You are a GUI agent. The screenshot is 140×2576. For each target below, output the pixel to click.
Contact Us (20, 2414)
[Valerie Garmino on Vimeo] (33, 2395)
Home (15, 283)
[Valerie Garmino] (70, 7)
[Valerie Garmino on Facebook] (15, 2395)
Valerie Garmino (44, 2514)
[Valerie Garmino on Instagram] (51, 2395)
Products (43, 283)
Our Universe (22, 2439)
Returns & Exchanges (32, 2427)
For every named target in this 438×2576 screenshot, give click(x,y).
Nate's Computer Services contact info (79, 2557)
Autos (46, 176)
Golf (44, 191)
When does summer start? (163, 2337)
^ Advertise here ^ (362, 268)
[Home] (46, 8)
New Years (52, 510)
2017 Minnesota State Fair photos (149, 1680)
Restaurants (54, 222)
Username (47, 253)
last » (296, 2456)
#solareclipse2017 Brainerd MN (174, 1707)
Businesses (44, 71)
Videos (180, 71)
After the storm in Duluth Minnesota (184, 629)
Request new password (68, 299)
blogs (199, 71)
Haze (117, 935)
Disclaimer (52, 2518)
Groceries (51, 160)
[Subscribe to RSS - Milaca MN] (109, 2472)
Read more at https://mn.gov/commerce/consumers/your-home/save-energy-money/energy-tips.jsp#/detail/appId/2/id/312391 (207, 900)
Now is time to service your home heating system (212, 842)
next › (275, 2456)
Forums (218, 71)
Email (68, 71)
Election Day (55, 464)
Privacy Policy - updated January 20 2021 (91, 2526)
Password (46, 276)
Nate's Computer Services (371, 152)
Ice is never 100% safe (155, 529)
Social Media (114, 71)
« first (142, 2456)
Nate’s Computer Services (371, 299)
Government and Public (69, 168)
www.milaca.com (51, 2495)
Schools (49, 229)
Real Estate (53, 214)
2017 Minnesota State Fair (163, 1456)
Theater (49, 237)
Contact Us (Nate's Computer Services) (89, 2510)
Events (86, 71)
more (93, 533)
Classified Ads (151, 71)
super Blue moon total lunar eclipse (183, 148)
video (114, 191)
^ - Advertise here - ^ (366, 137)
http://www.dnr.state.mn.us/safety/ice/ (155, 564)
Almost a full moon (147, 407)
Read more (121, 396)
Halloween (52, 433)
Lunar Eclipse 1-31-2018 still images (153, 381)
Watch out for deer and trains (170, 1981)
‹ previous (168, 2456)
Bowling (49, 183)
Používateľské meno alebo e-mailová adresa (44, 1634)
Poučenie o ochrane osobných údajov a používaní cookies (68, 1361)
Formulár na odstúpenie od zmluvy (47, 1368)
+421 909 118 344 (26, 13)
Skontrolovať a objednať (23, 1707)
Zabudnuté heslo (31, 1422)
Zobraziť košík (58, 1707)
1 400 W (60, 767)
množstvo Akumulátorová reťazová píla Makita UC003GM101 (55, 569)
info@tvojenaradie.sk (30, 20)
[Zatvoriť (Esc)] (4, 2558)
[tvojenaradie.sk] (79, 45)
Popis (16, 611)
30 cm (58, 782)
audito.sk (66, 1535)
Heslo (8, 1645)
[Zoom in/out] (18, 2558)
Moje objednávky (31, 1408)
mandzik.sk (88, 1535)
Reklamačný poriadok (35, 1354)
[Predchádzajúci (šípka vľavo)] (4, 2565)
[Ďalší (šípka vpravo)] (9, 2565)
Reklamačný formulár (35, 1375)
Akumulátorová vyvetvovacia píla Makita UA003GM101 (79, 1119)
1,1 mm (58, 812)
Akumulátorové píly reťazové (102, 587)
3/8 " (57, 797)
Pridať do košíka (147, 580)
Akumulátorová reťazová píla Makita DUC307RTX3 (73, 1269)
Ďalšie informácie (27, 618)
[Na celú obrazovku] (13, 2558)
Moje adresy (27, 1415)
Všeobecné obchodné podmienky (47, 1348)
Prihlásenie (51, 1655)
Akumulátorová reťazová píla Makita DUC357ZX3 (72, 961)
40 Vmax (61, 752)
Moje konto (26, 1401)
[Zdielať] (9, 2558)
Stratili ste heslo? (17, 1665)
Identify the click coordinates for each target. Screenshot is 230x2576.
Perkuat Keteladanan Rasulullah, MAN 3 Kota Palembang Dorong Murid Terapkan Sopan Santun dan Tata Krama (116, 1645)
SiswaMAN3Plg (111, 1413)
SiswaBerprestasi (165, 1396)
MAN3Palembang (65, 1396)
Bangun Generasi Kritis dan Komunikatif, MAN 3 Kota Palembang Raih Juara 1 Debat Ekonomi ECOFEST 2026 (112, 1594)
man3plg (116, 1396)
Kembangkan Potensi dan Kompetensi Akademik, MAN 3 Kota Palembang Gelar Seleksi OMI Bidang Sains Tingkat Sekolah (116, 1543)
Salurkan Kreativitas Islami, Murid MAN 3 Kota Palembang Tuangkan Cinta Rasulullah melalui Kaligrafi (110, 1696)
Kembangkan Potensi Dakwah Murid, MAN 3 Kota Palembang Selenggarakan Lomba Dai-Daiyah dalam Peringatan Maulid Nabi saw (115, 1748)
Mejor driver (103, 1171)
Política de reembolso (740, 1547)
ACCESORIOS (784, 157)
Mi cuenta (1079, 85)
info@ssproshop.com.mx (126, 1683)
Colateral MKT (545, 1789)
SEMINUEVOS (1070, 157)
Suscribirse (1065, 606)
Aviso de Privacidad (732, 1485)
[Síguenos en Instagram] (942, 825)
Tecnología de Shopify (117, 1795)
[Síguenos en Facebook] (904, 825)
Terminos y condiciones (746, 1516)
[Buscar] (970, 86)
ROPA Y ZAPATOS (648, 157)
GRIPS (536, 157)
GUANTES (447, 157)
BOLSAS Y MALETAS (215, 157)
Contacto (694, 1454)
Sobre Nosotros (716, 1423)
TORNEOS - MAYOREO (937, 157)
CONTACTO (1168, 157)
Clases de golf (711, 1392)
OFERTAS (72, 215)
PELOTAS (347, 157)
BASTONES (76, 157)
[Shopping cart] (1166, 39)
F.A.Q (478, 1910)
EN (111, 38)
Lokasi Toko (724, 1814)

▸ **How to complete this task**: Whenever a line above has the word "Read" in it, copy that line.

▸ **Task result**:
Read more at https://mn.gov/commerce/consumers/your-home/save-energy-money/energy-tips.jsp#/detail/appId/2/id/312391 (207, 900)
Read more (121, 396)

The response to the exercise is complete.